John Locke

John Locke’s First Treatise on Government was an extended argument against the system of aristocracy and the alleged divine birth right of rulers. Of course, in a society that had only known government by the rule of kings, this raises an obvious question. If human society is not legitimately organized by the authority of a ruling class, then how is it to be organized?

Locke’s answer is that the authority of government is entirely derived from the consent of its free and equal citizens. According to Locke, in the state of nature (or in the absence of government) people exist in a state of perfect freedom. They are free to pursue their own happiness and well being. But this perfect freedom is not a license to do whatever one likes or treat others as on likes. Rather the freedom people have a natural and inalienable right to is a freedom from domination and coercion by others.

"The state of Nature has a law of Nature to govern it, which obliges every one, and reason, which is that law, teaches all mankind who will but consult it, that being all equal and independent, no one ought to harm another in his life"

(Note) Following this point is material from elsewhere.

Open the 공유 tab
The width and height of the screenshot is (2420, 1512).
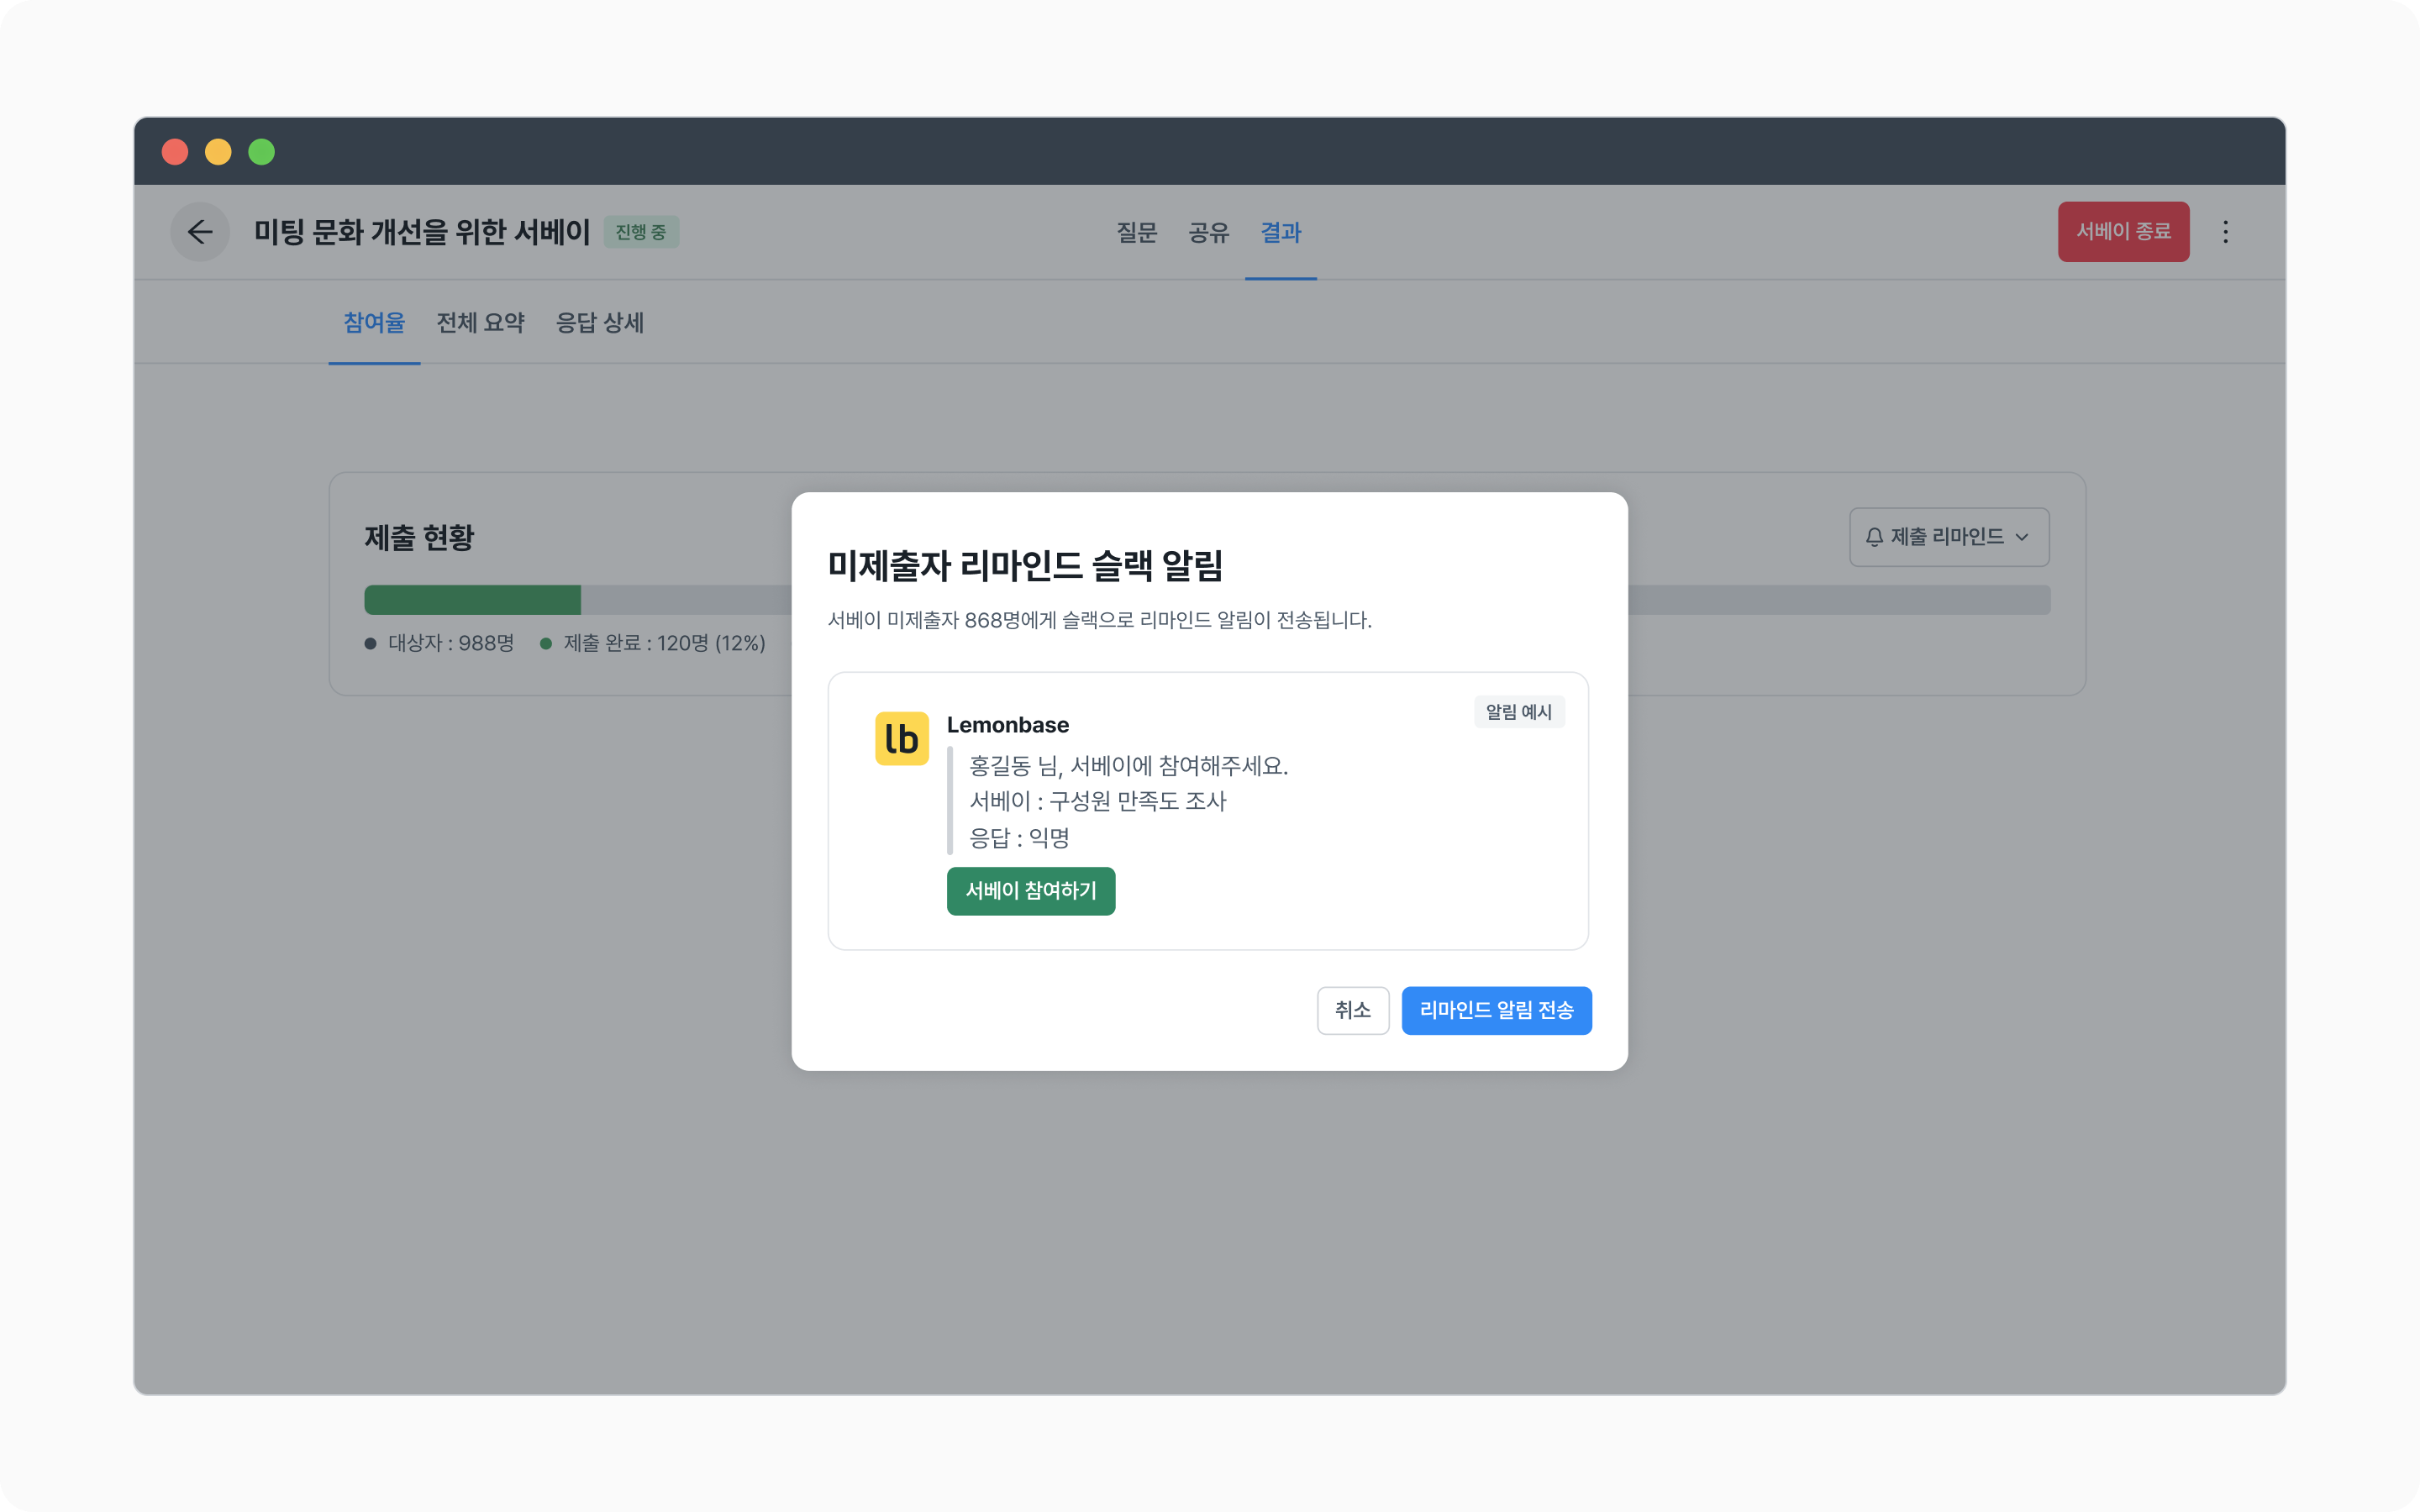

By the moral law of nature, one is not justified in assaulting others except as retribution for an injustice they have committed to one’s self. Likewise, one is not justified in taking another’s property except as redress for that person taking or destroying one’s own property. But this state of nature inevitably leads to a state of chaos because people are not very good arbiters of justice in their own case. They are prone to inflate the wrongs committed against themselves and seek too much in the way of redress or retribution.

The establishment of government is justified as a more efficient means of preserving the natural rights of individuals. In joining civil society, we voluntarily turn our right to protect and enforce our individual rights over to the state. The legitimate function of the state is to enforce the rights of equality and liberty that people enjoy by nature. This view places rather strict limits on the legitimate functions of civil government. Where a government exceeds these limits, Locke says people are justified in rebelling against the government.

Just what are the rights and liberties government serves to protect? Self ownership is central to the natural rights equally enjoyed by all. The clearly speaks against slavery and other forms of domination or oppression. If a person own’s herself by natural law, then clearly she can’t also be owned by another. Property rights are then justified as an extension of self ownership. Locke sees all of nature as initially held in common by people. When a person "mixes her labor with the stuff of the earth," say by planting a tree or fashioning a tool from a branch, she acquires a right to the fruits of her labor as an extension of her right of self ownership. Here Locke offers a compelling philosophical justification for property rights. But Locke also recognizes limits to the extent of property rights. Specifically, a person does not have a right to more property than they can make use of. Above and beyond what one can make use of, the fruits of one’s labor return to the commons and are to be freely available to others.